En effet, une chose qu’on ne peut enlever à Dix Pour Cent, c’est sa faculté à proposer un autre regard sur le cinéma français. Qui se retrouve parfois écrasé par ce vieux cinéma qu’on a mentionné tout à l’heure et que flatte encore Besnehard, mais qui a amplement acquis la notoriété du public. La preuve en est : Laure Calamy triomphe au box-office avec Antoinette dans les Cévennes et apparaît régulièrement dans ce qui sort du cinéma français ; Nicolas Maury vient de sortir son premier long-métrage intitulé Garçon Chiffon et on a pu voir Stefi Celma dans Miss et Balle Perdue cette année.
Ce nouveau regard prouve que l’esprit de Ask n’est pas révolue : les Talents sont créés, choyés et protégés par ce cercle amical que l’on a côtoyé pendant des années. Car au fond, c’est aussi pour cela que l’on a adoré suivre Dix Pour Cent durant toutes ces années.

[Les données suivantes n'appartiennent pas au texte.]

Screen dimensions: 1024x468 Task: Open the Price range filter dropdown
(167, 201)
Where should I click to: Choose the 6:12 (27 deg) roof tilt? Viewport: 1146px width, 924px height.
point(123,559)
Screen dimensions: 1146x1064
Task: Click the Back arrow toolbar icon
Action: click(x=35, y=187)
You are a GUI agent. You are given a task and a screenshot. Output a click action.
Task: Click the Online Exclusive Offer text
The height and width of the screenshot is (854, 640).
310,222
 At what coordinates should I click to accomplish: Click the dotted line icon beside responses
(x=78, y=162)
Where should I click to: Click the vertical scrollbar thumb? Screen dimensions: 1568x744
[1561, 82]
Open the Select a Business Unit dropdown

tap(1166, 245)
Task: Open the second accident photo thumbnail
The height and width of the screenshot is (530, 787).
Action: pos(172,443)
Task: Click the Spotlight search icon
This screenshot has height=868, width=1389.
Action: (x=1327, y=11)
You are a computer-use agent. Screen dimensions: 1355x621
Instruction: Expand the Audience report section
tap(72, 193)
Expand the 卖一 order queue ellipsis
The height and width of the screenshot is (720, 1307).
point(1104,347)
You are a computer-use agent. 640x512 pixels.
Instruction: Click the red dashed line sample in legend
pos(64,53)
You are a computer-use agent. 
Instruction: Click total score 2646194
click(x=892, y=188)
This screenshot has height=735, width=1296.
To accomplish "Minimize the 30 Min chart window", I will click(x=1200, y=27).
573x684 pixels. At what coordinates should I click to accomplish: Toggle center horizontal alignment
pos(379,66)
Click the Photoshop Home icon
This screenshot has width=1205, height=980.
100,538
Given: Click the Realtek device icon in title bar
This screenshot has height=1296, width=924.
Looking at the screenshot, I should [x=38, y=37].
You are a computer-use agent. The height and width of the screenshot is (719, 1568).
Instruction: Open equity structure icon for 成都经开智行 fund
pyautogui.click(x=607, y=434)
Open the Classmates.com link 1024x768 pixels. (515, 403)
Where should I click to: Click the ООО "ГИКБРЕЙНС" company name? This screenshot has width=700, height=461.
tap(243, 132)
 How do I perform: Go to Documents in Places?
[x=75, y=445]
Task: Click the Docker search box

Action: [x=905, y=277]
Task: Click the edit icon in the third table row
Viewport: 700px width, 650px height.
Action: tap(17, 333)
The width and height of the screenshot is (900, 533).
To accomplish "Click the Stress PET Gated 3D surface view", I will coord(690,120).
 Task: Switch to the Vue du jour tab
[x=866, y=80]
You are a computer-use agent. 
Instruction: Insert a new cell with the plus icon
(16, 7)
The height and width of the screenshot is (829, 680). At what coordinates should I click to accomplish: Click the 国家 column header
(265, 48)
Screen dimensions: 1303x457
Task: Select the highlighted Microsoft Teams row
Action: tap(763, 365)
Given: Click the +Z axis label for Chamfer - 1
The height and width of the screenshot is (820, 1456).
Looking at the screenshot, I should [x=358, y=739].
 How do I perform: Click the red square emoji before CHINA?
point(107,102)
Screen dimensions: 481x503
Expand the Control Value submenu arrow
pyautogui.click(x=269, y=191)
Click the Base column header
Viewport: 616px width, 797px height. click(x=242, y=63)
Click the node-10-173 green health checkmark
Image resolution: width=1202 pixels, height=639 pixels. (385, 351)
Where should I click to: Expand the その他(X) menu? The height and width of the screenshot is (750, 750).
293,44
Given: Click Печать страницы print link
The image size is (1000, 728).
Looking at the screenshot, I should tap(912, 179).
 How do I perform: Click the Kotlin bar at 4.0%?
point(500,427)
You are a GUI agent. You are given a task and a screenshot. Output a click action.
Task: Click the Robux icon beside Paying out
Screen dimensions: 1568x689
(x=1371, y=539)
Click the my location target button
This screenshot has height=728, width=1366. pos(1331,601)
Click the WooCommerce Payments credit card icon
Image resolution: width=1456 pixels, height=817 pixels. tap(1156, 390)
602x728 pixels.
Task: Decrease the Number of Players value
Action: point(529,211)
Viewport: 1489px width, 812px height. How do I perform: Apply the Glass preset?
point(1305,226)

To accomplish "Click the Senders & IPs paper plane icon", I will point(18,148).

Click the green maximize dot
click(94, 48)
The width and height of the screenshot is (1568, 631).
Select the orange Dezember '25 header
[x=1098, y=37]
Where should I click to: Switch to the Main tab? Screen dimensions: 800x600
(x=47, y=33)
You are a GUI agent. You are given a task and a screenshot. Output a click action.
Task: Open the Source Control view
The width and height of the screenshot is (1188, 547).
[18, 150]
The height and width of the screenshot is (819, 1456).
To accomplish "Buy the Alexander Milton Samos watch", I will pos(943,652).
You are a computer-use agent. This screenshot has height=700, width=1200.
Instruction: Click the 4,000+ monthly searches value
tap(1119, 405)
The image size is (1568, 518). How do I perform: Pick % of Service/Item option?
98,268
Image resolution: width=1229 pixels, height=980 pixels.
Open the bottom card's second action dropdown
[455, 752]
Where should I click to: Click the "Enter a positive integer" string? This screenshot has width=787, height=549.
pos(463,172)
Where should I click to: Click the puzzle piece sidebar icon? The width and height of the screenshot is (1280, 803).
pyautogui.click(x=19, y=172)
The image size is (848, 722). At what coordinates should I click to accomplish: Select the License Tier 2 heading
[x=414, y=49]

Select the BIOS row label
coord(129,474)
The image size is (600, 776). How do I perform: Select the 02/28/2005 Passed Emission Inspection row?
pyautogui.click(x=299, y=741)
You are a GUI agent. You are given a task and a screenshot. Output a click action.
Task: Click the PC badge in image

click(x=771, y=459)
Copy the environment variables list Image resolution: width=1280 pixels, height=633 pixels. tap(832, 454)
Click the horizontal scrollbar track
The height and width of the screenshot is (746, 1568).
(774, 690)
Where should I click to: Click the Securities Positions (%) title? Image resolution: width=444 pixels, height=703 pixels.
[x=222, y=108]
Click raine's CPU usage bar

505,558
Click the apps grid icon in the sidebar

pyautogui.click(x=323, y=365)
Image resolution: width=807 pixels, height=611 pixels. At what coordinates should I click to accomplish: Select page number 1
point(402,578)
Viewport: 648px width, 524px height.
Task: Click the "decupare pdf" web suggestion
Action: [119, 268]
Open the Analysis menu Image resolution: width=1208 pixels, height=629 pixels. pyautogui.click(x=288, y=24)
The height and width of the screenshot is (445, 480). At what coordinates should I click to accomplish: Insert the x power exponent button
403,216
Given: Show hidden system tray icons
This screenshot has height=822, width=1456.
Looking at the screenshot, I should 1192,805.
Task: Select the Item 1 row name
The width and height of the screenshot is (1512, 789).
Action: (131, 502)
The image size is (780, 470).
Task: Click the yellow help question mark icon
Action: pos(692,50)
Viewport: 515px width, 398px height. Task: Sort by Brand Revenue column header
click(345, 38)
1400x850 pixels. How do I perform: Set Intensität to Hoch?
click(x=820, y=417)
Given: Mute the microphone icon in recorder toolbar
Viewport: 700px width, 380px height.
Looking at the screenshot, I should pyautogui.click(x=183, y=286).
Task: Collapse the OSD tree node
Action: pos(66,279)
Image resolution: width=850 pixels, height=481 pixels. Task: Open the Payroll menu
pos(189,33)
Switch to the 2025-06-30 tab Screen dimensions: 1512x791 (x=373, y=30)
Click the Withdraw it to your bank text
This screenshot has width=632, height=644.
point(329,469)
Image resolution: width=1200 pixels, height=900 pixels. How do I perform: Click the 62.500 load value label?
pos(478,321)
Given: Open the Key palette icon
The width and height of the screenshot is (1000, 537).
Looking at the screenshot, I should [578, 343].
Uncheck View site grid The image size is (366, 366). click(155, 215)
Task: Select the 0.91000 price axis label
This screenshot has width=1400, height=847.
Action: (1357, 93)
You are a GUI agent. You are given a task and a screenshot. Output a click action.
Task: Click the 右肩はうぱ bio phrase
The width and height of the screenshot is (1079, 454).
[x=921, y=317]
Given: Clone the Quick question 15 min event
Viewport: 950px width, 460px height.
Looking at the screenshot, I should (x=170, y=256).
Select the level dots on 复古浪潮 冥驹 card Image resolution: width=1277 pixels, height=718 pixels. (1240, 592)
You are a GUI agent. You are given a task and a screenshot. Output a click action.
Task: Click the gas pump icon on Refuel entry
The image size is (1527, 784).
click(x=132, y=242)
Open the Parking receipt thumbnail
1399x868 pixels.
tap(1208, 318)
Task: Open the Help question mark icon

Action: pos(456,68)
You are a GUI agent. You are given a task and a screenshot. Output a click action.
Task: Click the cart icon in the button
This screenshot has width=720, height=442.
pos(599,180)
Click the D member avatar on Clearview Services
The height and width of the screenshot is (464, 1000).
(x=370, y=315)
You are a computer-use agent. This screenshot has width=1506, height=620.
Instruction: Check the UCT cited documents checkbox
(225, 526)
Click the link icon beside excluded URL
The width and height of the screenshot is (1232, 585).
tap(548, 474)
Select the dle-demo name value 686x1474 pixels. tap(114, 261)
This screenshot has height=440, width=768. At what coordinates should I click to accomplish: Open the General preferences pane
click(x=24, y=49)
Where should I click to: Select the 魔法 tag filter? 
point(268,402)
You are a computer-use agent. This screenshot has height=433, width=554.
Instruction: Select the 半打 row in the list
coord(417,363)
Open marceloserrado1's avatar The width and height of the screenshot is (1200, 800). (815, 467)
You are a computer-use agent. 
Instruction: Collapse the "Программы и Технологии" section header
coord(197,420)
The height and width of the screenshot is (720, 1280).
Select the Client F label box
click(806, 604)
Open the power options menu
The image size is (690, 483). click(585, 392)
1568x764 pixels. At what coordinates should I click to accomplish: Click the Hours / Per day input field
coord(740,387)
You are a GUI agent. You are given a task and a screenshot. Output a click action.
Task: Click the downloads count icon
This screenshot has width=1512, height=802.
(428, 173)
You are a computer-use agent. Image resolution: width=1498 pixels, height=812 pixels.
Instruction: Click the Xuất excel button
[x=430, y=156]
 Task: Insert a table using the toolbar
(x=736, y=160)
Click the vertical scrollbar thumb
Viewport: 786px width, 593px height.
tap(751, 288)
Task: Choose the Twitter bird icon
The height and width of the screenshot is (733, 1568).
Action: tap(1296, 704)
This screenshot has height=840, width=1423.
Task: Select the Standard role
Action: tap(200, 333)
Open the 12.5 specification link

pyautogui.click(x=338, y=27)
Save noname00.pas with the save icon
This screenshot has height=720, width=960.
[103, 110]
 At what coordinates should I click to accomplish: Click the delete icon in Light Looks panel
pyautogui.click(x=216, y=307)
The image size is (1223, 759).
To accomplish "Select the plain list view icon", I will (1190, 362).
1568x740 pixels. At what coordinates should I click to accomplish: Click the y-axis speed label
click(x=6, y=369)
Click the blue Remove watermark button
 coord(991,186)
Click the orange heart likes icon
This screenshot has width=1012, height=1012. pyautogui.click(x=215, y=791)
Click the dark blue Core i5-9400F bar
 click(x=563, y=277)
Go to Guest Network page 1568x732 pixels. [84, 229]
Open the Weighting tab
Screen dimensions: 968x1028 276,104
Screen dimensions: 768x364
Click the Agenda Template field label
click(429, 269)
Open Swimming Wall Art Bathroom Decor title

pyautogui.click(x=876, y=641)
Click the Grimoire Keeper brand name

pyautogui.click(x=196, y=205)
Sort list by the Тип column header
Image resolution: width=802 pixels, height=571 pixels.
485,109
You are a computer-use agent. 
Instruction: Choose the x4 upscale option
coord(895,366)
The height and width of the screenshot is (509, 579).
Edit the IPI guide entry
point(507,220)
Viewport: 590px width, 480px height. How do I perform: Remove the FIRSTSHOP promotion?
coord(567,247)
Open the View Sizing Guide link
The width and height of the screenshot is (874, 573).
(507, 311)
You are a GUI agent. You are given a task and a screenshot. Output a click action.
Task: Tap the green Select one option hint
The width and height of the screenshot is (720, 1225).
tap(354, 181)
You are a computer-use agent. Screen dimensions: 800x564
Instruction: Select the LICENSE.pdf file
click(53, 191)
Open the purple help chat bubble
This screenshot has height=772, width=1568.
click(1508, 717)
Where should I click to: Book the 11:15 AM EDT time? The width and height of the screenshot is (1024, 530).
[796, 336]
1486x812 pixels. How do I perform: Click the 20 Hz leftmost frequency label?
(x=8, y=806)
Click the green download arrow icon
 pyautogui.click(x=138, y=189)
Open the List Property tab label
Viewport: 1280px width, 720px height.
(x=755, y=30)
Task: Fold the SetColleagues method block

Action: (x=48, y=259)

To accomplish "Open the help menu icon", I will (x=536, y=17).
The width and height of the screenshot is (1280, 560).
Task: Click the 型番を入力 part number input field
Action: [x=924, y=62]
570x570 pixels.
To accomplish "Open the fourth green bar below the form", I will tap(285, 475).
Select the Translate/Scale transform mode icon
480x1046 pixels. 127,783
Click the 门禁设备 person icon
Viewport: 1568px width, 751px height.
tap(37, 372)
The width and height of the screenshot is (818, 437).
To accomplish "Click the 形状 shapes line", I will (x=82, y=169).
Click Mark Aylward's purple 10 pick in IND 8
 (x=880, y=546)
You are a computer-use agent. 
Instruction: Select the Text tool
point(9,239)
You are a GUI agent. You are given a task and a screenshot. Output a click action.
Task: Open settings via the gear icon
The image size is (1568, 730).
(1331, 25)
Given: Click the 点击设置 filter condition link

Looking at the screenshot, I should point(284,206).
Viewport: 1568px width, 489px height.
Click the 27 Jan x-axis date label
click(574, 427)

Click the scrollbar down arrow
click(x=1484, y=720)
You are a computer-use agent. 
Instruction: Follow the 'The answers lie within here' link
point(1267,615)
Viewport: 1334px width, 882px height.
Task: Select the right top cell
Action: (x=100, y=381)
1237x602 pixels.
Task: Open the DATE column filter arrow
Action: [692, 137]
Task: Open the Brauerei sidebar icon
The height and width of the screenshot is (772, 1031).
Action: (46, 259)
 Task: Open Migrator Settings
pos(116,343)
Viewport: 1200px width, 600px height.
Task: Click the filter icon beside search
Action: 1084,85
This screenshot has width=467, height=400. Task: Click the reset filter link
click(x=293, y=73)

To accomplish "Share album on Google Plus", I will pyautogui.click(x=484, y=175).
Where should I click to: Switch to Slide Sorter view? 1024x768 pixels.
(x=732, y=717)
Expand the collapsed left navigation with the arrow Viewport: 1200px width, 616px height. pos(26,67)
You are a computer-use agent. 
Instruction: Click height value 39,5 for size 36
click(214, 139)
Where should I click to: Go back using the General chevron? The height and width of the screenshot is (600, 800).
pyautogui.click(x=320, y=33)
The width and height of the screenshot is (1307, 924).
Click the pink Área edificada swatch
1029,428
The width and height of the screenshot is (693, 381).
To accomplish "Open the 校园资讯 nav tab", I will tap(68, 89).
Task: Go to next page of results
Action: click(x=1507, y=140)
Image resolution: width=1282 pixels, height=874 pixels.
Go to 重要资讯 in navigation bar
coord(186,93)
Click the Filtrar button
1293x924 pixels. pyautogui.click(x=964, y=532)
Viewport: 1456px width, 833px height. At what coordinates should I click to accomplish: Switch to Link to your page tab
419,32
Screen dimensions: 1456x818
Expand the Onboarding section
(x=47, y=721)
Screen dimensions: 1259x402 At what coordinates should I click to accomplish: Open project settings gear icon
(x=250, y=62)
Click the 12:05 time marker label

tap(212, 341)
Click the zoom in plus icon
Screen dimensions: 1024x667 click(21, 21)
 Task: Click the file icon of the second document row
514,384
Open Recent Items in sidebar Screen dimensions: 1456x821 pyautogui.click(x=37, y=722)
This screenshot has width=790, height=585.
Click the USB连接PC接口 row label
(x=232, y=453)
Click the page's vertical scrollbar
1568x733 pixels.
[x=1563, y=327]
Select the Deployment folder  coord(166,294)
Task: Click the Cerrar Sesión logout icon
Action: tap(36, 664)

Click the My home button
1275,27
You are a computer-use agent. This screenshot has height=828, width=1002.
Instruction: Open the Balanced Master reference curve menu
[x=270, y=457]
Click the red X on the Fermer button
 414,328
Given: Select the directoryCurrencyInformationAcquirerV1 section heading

Plus fort que le milieu privilégié côtoyé, c’est un cercle d’amis irrésistibles que nous avions suivi.
La série tire sa force par les rapports humains bâtis entre les personnages. Rapports entre collègues, entre ami.e.s, entre conjoint.e.s. C’est d’ailleurs en cela que cette saison nous a paru en-deçà des précédentes, tant ces rapports apparaissent de manière plus superficielles et moins sincères. Notamment dans l’intrigue entre Andréa et Colette, ainsi que la quasi-absence injustifiée d’Hicham ; qui était l’un des moteurs dramatiques des dernières saisons. Heureusement, la série a eu comme un flash soudain et nous fait ressurgir cet esprit de complicité dans le dernier épisode ; fort en émotions, et qui laisse espérer un monde plus neuf pour le cinéma. Du moins, on l’espère.
Dix Pour Cent est au final un parfait au revoir : on se sent agacé au départ, attristé même, mais on oublie pas pourquoi nous sommes dans cet état et on parvient à faire nos adieux de manière digne.